Wrogowie Kościoła sami się oddzielili, niszcząc Go od środka, w takim razie czy masz pretensje do Piusa X, który stworzył nawet osobny dokument wyszczególniający herezje i nakazał składać przysięgę antymodernistyczną?
 

 

Tylko teraz pytanie, którego mamy być ducha i myśli? Jak najbardziej zachęcam do przekonywania innych do Mszy Trydenckiej, ale nie przez podziały; nie przez mówienie, że chodząc na nią jesteś lepszym chrześcijaninem (tego nie napisałeś, tak mówię od siebie na przyszłość). 

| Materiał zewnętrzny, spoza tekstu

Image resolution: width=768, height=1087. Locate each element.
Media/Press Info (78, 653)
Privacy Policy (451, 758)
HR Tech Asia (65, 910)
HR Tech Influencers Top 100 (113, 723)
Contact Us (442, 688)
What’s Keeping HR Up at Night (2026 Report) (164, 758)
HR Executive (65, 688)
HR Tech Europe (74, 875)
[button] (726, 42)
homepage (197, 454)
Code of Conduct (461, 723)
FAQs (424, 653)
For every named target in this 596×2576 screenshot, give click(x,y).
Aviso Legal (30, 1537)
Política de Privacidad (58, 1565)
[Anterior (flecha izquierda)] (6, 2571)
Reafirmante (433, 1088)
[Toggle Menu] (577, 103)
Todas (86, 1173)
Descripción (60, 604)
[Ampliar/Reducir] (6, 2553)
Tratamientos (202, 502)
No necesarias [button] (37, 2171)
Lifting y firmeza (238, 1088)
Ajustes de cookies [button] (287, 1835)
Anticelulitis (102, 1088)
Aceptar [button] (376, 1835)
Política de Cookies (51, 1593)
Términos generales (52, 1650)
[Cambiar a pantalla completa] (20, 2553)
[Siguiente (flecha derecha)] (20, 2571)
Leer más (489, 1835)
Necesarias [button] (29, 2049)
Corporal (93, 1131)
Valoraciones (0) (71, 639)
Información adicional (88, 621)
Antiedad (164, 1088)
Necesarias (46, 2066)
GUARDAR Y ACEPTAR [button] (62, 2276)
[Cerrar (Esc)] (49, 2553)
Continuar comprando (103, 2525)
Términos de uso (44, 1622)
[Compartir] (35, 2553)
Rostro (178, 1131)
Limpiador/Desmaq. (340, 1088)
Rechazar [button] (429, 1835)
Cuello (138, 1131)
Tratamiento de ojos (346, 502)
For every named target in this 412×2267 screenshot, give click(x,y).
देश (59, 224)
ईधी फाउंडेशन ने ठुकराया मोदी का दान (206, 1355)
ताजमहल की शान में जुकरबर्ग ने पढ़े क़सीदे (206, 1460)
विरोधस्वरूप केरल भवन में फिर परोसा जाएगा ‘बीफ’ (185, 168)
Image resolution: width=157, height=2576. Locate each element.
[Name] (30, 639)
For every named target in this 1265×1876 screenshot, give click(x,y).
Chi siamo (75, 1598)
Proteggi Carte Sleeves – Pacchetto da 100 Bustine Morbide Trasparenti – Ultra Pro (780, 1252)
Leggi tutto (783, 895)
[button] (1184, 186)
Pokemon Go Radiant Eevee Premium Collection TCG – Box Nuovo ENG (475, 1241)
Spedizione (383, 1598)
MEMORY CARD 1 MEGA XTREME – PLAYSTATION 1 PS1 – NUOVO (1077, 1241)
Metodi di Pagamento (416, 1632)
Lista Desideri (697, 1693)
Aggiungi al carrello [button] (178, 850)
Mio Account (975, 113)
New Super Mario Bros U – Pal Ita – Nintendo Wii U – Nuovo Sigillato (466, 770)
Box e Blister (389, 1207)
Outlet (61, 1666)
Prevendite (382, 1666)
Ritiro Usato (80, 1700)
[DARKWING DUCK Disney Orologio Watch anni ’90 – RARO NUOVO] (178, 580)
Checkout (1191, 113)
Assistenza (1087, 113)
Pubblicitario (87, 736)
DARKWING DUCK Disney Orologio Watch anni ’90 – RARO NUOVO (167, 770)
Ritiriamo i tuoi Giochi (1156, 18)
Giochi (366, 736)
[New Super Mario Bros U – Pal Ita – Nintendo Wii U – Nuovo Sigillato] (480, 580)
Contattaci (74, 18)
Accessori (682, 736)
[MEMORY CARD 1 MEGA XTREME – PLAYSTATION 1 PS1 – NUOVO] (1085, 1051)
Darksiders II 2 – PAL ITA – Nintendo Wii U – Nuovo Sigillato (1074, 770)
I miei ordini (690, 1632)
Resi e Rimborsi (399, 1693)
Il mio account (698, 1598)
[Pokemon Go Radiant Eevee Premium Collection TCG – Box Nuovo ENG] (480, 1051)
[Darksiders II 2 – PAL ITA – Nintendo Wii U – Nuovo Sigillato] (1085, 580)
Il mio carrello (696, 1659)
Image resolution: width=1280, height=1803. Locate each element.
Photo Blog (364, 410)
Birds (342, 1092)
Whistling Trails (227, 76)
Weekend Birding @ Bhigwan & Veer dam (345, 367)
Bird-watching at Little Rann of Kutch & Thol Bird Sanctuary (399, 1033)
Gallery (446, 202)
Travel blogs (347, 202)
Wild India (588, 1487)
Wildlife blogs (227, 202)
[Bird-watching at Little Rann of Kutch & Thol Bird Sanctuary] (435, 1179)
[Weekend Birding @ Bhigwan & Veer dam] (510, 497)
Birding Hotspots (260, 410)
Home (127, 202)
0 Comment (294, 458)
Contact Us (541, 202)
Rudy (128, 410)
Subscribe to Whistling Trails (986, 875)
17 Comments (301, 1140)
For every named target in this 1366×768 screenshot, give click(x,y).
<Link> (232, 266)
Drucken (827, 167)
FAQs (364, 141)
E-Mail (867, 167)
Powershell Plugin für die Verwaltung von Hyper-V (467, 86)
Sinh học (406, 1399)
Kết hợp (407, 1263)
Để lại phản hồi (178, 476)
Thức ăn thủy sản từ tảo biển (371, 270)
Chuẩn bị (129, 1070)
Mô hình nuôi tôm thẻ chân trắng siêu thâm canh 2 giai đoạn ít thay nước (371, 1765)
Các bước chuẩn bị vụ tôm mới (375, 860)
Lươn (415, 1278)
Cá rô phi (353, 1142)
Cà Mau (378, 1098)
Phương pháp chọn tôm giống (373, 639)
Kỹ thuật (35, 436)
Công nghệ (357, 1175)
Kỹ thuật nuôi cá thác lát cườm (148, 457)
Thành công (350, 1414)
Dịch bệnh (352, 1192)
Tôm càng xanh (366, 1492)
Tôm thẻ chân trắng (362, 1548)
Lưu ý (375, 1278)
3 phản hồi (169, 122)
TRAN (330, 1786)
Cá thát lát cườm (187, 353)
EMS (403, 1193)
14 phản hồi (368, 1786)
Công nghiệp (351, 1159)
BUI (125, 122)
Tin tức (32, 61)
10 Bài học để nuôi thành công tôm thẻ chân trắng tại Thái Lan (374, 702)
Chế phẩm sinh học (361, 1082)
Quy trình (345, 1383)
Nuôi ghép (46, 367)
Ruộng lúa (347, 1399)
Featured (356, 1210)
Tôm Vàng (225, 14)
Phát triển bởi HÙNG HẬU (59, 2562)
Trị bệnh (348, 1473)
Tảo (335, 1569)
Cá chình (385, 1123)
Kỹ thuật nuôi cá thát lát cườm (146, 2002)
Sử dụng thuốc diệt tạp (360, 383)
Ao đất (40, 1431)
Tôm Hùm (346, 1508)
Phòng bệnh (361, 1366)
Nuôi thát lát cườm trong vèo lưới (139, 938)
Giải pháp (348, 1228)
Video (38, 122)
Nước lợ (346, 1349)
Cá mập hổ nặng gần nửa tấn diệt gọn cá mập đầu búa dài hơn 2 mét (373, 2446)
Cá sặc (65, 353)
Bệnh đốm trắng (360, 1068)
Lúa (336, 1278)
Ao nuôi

Tak twierdzę-Msza Wszech Czasów jest idealna. Kiedy zobaczysz, że obecna została sprotenstantyzowana, zjudaizowana, okrojona-zmienisz zdanie. Ponadto istnieje pogląd, że łacińskie formuły mają większą moc-językami narodowymi nie da się przetłumaczyć dokładnie wszystkiego.

Zresztą tak sobie myślę-samo odwrócenie się kapłana w stronę ludzi jest dla mnie wstrętne.

 

 

 

A zdanie o imigrantach pewnie z tego wynika:

 

Wtedy odezwie się Król do tych po prawej stronie: "Pójdźcie, błogosławieni Ojca mojego, weźcie w posiadanie królestwo, przygotowane wam od założenia świata! 
Bo byłem głodny, a daliście Mi jeść; 
byłem spragniony, a daliście Mi pić; 
byłem przybyszem, a przyjęliście Mnie; 
byłem nagi, a przyodzialiście Mnie; 
byłem chory, a odwiedziliście Mnie; 
byłem w więzieniu, a przyszliście do Mnie". 
Wówczas zapytają sprawiedliwi: "Panie, kiedy widzieliśmy Cię głodnym i nakarmiliśmy Ciebie? spragnionym i daliśmy Ci pić? Kiedy widzieliśmy Cię przybyszem i przyjęliśmy Cię? lub nagim i przyodzialiśmy Cię? Kiedy widzieliśmy Cię chorym lub w więzieniu i przyszliśmy do Ciebie?" A Król im odpowie: "Zaprawdę, powiadam wam: Wszystko, co uczyniliście jednemu z tych braci moich najmniejszych, Mnieście uczynili".  (Mt 25, 34-40)

Wszystko fajnie, ale czy ten przysłowiowy przybysz może okazać się terrorystą? Czy chodzi o jasną sytuację-ktoś jest potrzebujący. Obowiązki miłosierdzia nie mogą wykluczać zdrowego rozsądku.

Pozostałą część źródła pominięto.